You are viewing a plain text version of this content. The canonical link for it is here.
Posted to dev@nutch.apache.org by Jonathan Reichhold <jd...@speakeasy.net> on 2005/11/14 18:40:18 UTC

Fetcher timeout

While testing out Nutch, I've discovered several issues with hangs 
inside of specific parsers, and realized that the Fetcher code has no 
concept of timeout on a thread.  From experience in doing whole web 
crawls, I've found this to be an essential feature for long-term 
stability (read hands-off production crawling for large indices)

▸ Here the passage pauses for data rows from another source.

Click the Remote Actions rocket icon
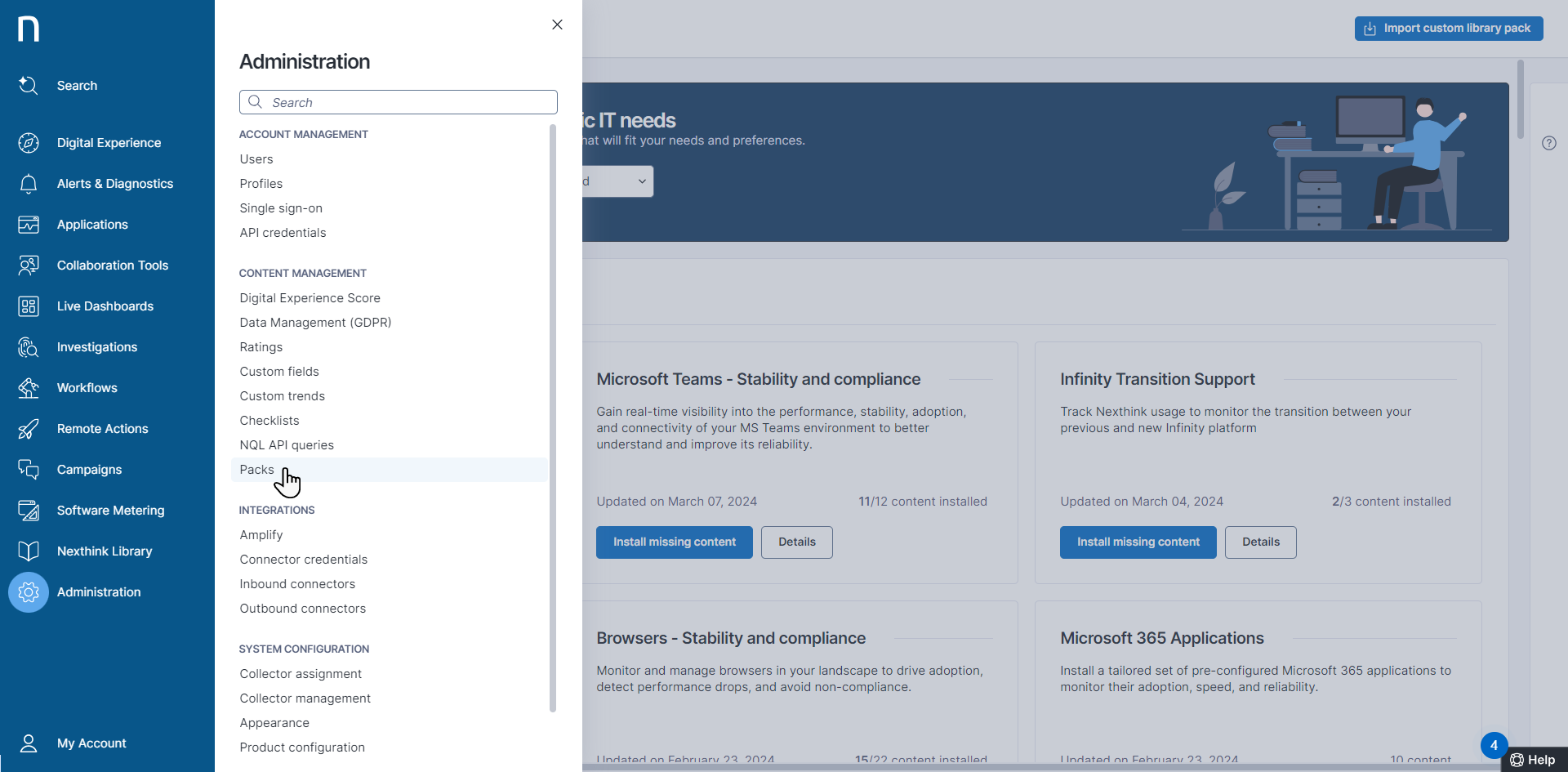Screen dimensions: 1568x772 (x=29, y=429)
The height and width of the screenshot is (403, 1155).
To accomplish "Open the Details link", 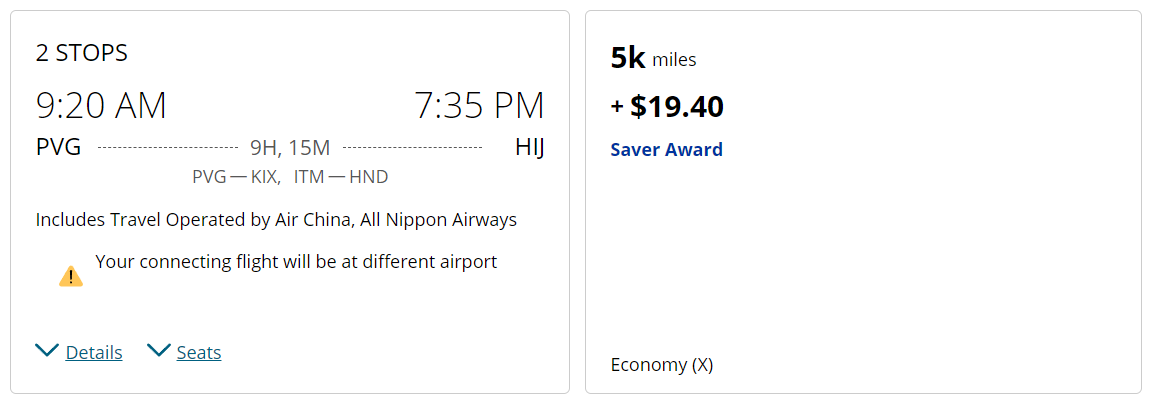I will click(x=94, y=353).

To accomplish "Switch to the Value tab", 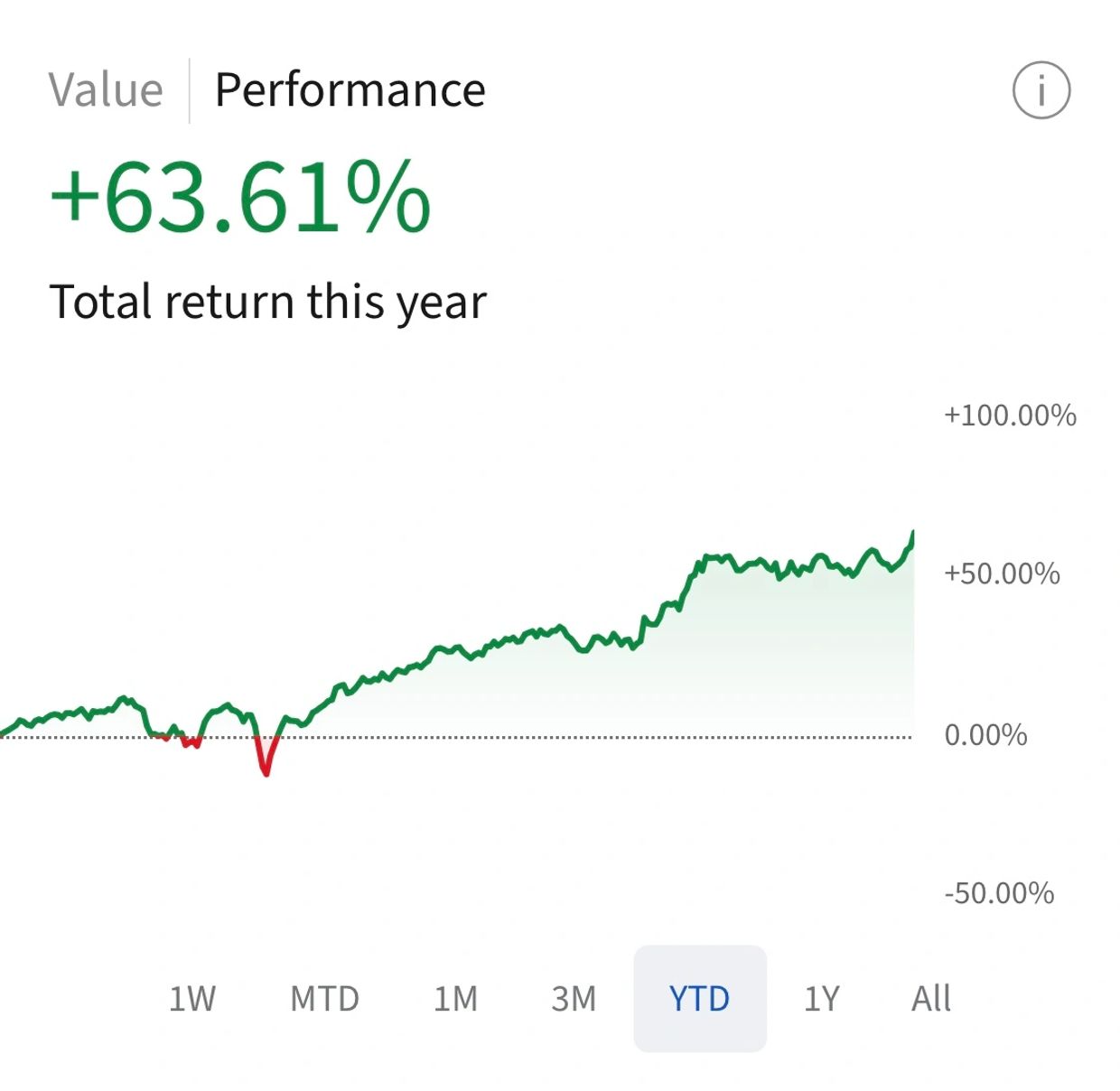I will (x=106, y=90).
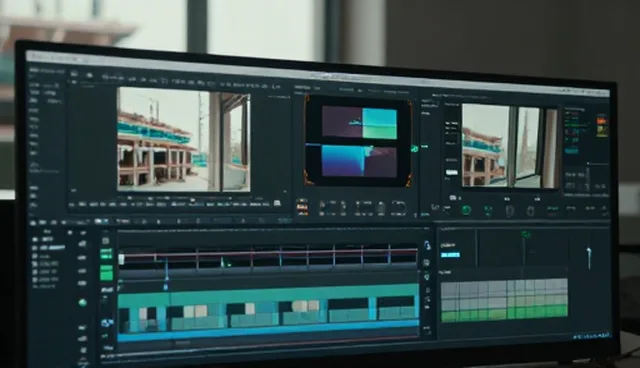This screenshot has width=640, height=368.
Task: Toggle the upper green track button in the timeline header
Action: click(x=106, y=254)
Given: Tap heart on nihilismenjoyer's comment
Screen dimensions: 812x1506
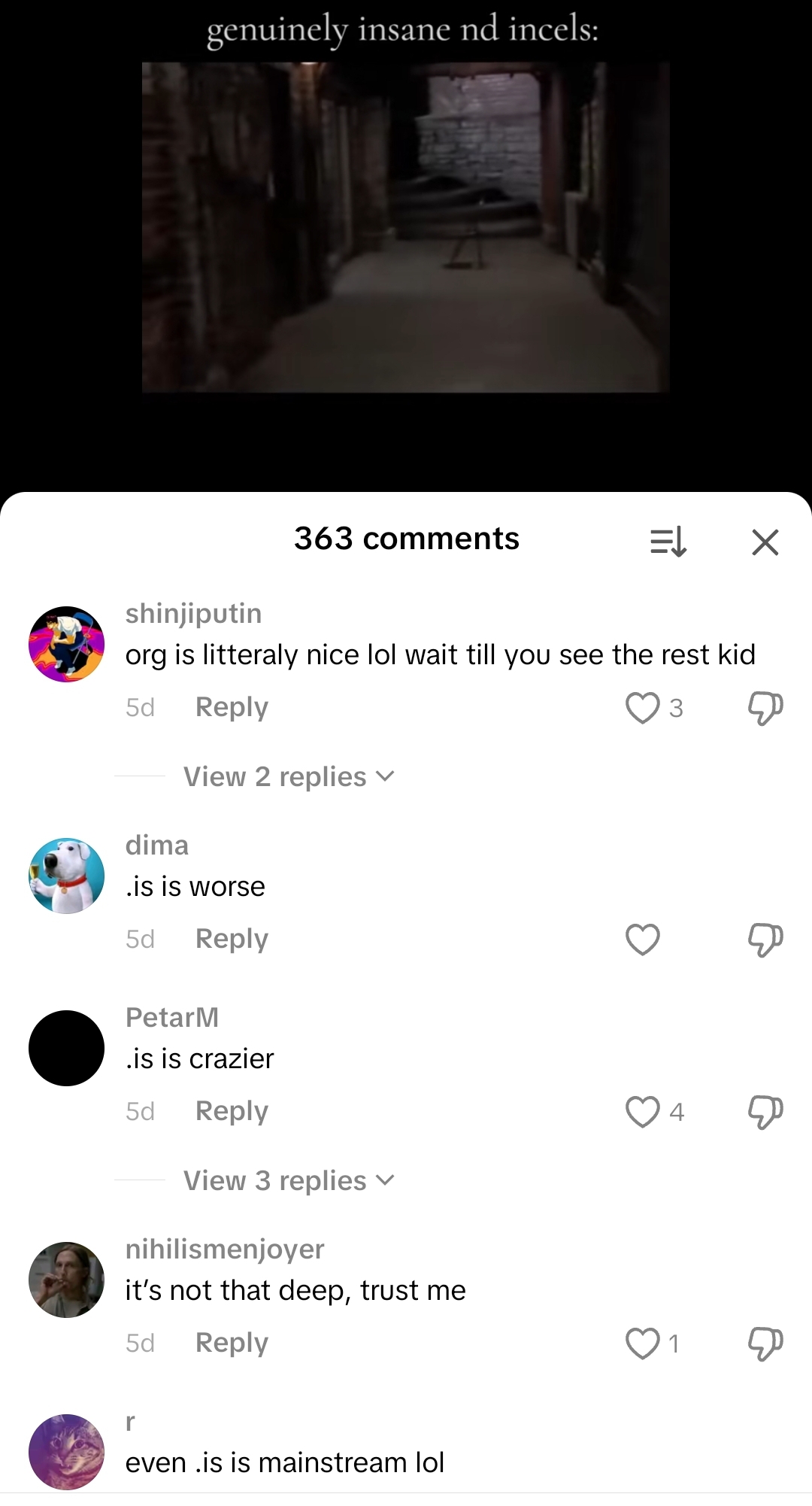Looking at the screenshot, I should [x=643, y=1344].
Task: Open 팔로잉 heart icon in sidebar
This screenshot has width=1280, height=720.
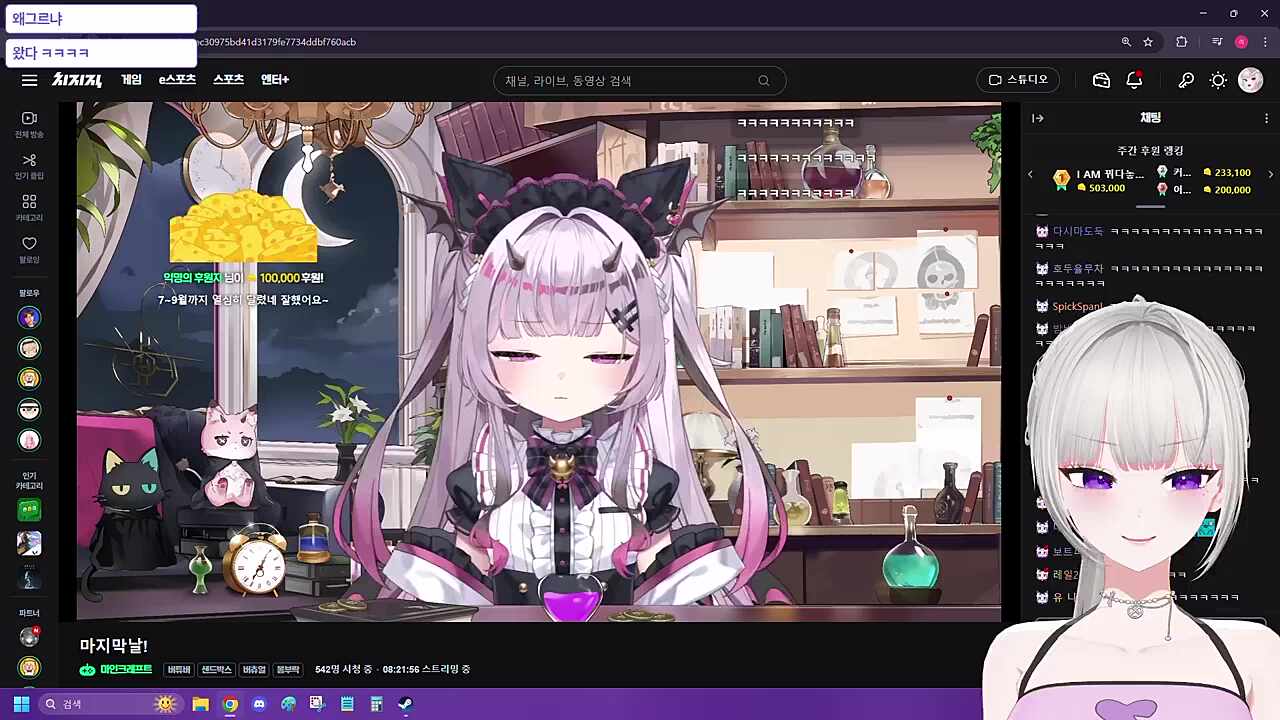Action: 29,249
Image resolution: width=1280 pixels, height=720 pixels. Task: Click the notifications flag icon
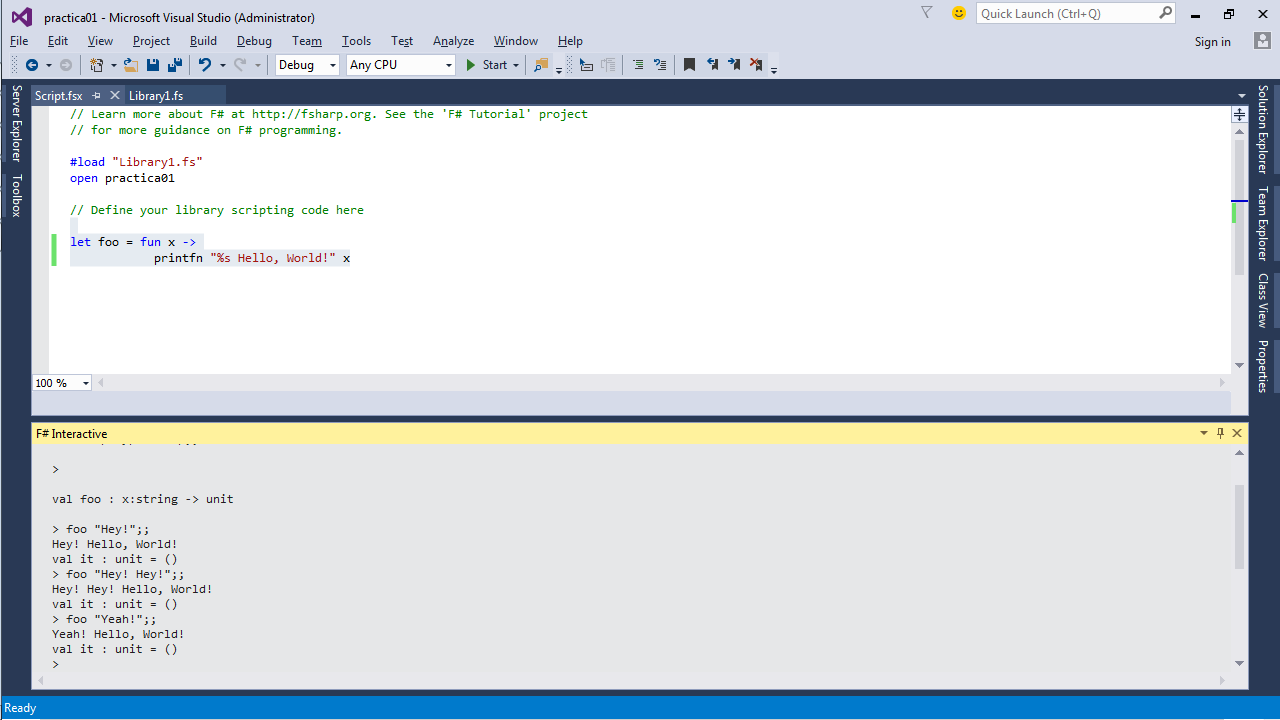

As I'm coming into this codebase new, does the idea of a Fetch thread 
timeout exist (not just HTTP timeout) for a bad parser?  If so, how 
would I use set it?  If not, and looking at the code I believe this to 
be true, any issue with adding it?

Saw mentions from Doug Cutting on nutch-general on Oct 29th 2005

"Also, the mapred fetcher has been changed to succeed even when threads  
hang.  Perhaps we should change the 0.7 fetcher similarly?  I think we  
should probably go even farther, and kill threads which take longer than  
a timeout to process a url.  Thread.stop() is theoretically unsafe, but  
I've used it in the past for this sort of thing and never traced  
subsequent problems back to it...  "

Would agree with doug on this being "unsafe" but used it on large 
sites.  At the very least restarting the fetcher (can this be done) 
after this point would help get through the list.

Jonathan Reichhold